Haley is the child of Indian immigrants, and she shoehorns her own upbringing into this pox-on-both-your-houses narrative. When she wanted to play kickball in third grade, a classmate told her, “You have to pick a side. Are you white or are you black?” (“I’m neither … I’m brown,” Haley remembers responding. She adds that “before long, we were all playing kickball.”) After recalling that she and her sister “were disqualified from a children’s pageant because we weren’t white or black,” she derides the “pageant organizers” for having “thought in categories.” As with Mother Emanuel, the villain is not white supremacy, but divisive “identity politics,” which both whites and blacks, conservatives and liberals, must overcome.

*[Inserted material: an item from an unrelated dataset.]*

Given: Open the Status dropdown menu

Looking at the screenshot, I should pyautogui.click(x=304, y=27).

Haley’s strategy resembles the one George W. Bush employed when he ran for president in 2000. The Gingrich Congress had just impeached Bill Clinton, thus inflaming partisan hatred in Washington. Bush didn’t condemn the impeachment effort, yet he triangulated off it, describing himself as an outsider who could overcome the divisions stoked by both sides. “I have no stake in the bitter arguments of the last few years,” he declared when accepting the Republican presidential nomination. “And I want to change the tone of Washington to one of civility and respect.”

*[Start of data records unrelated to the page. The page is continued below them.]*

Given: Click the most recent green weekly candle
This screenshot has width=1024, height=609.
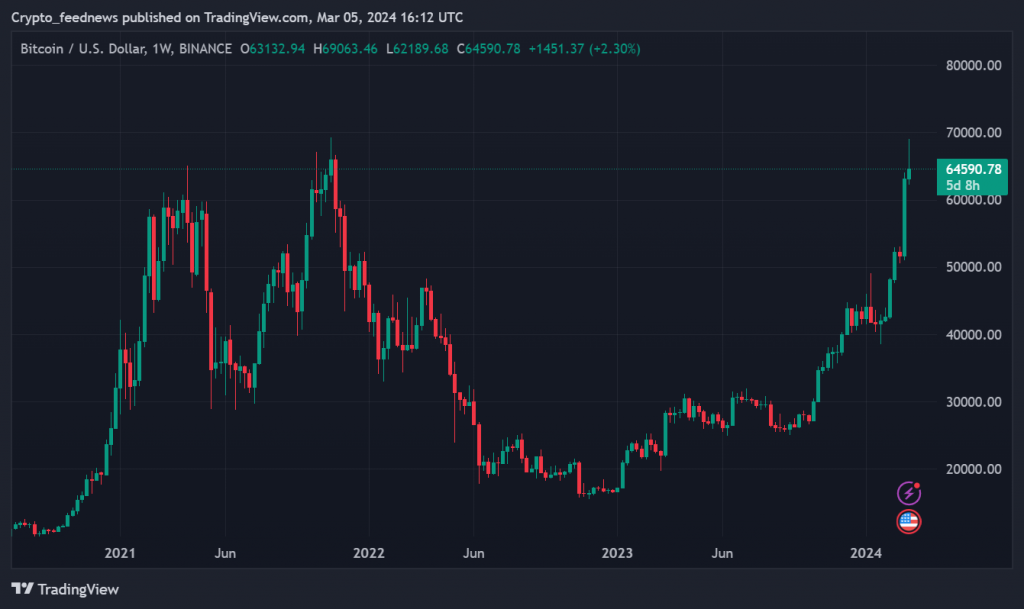Looking at the screenshot, I should click(x=909, y=174).
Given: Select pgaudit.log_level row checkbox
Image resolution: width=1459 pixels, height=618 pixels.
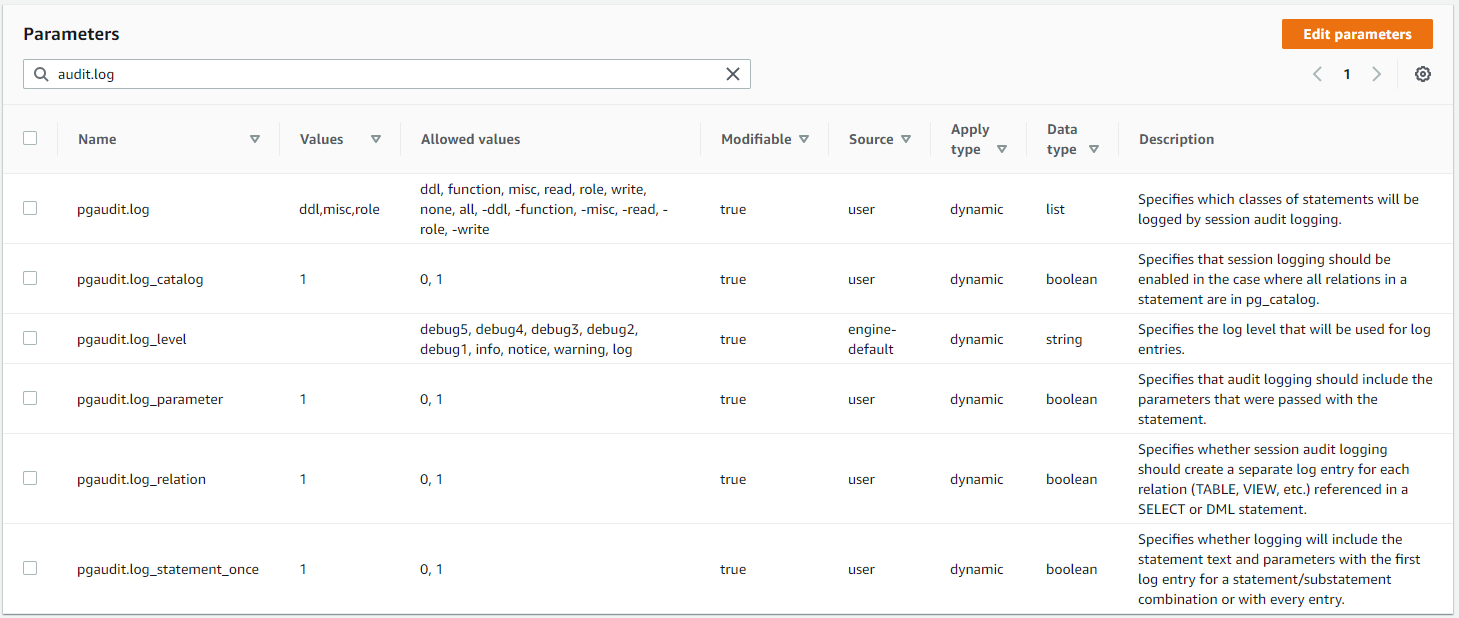Looking at the screenshot, I should click(x=30, y=338).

This involved a sleight of hand. In presenting himself as the antidote to the rancor of the impeachment struggle, Bush was suggesting that Clinton—and his vice president, Al Gore, against whom Bush was running—bore equal responsibility for a process that had been thrust upon them. Haley is doing something similar. To cast herself as able to heal the nation from the rancor of the Trump era without alienating Trump’s supporters, she must suggest that the rancor isn’t primarily Trump’s fault. And so, in her book, when she inches toward a condemnation of Trump, she generally returns to her safe harbor: condemning division. Within paragraphs of saying she was “deeply disturbed” by Trump’s remarks about neo-Nazis in Charlottesville, she is back to castigating “our politics, media and popular culture,” which are “exaggerating our differences, and weaponizing them.”

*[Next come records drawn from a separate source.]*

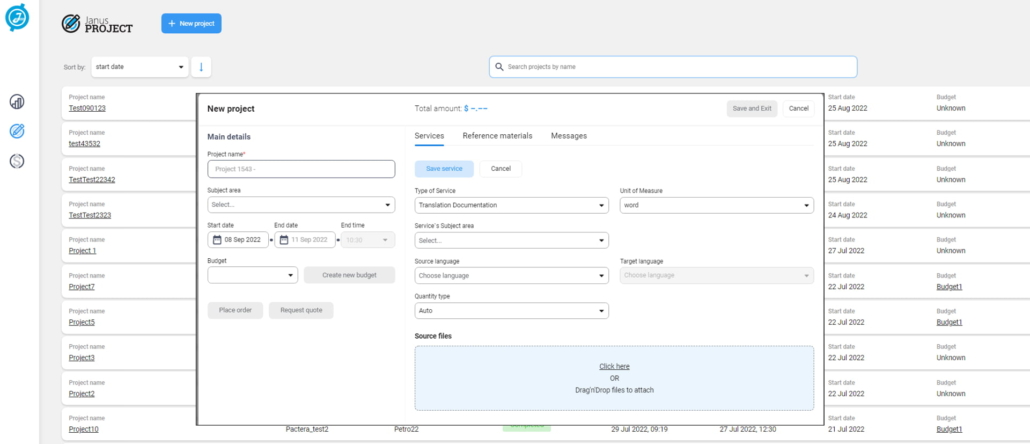Click the Janus logo in the sidebar
Image resolution: width=1030 pixels, height=444 pixels.
point(17,18)
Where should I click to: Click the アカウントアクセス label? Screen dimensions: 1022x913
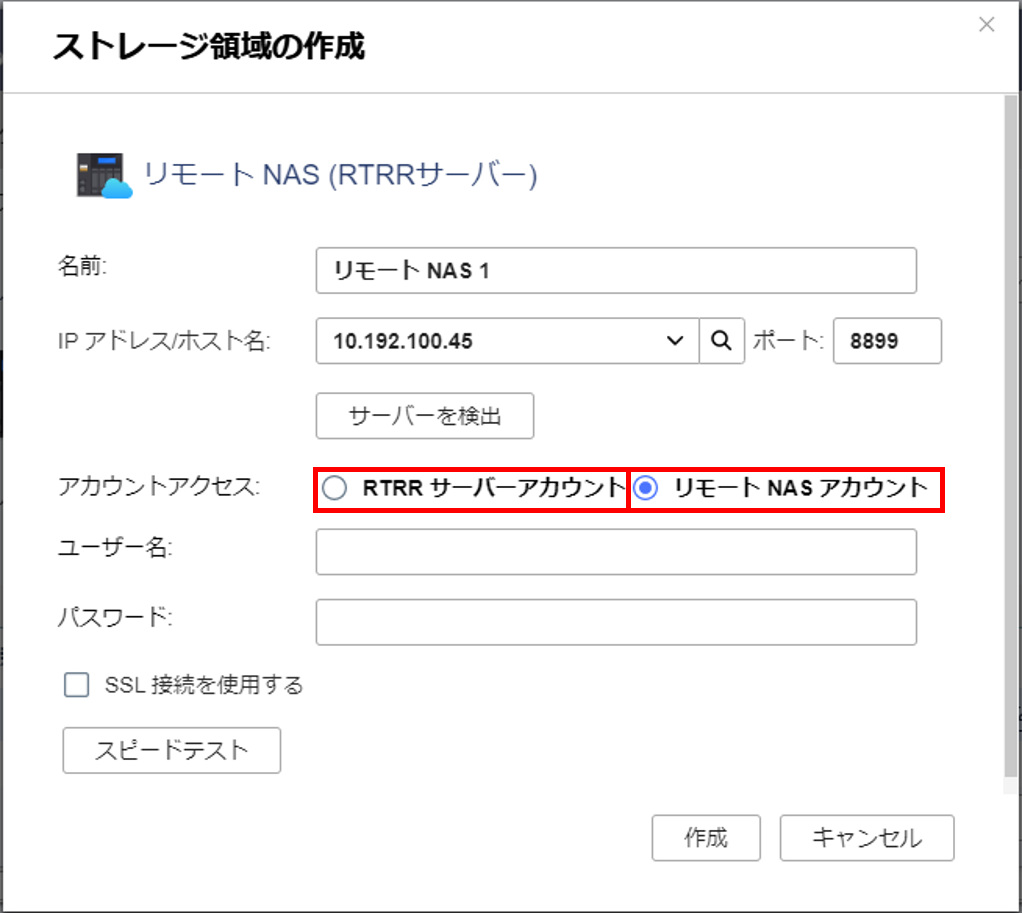tap(159, 488)
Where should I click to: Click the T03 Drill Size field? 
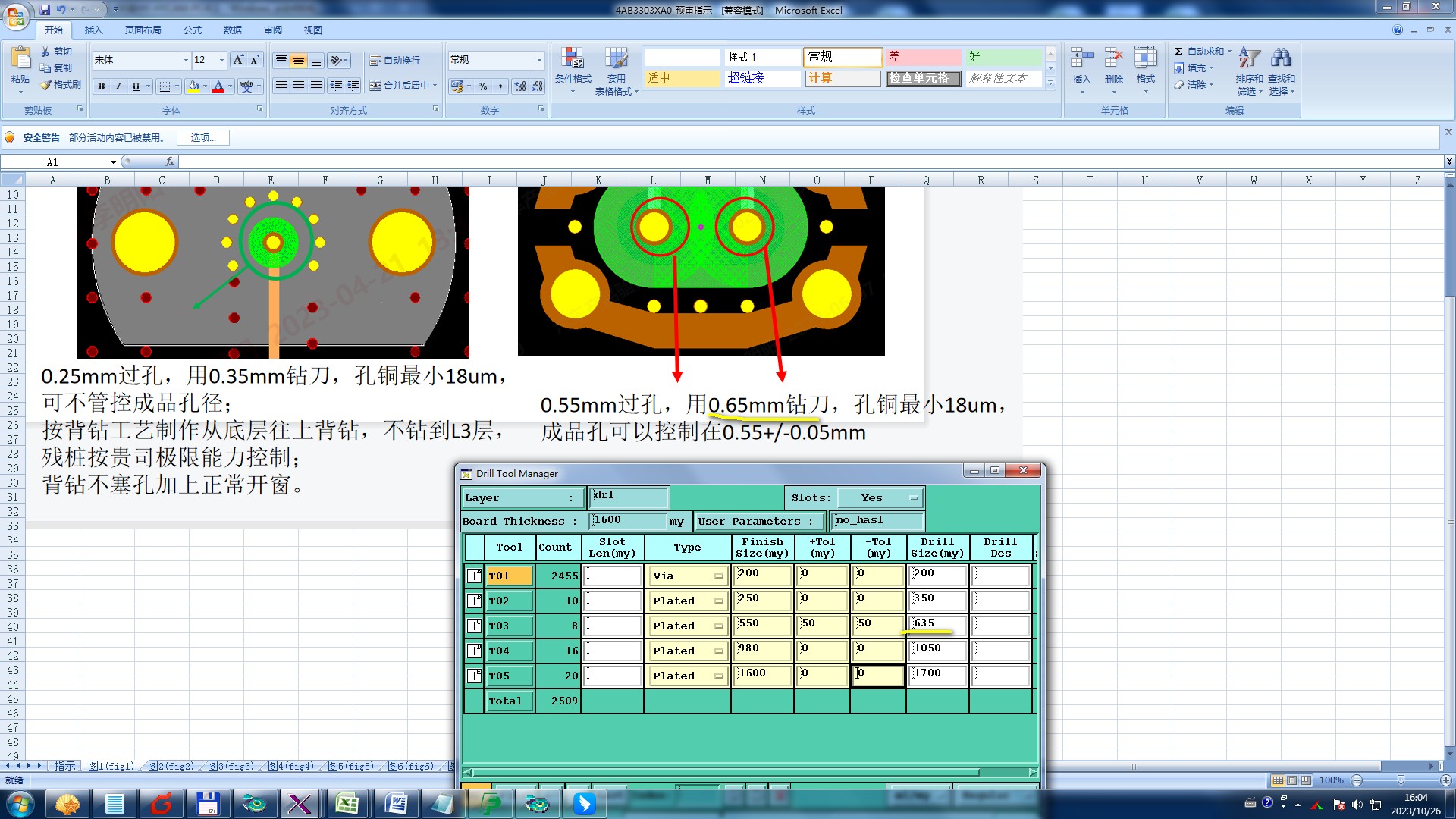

Haley is betting that by 2024, even many Republicans will be exhausted by Trump. They won’t want another screeching narcissist; they’ll want someone who can calm things down. But neither will they want to take the blame for having enabled Trump’s ugliness. Instead, they’ll be drawn to someone who offers them closure while absolving them of responsibility—someone who suggests that the problem was not Trump, but rather discord. Haley’s trick will be to argue that since Democrats are implicated in that discord, it is they who represent the continuation of Trump-era nastiness while she offers the prospect of cultural peace. She will offer Republicans amnesty and amnesia, and offer weary Americans a reprieve from both Trump and Adam Schiff. Sadly, it might just work.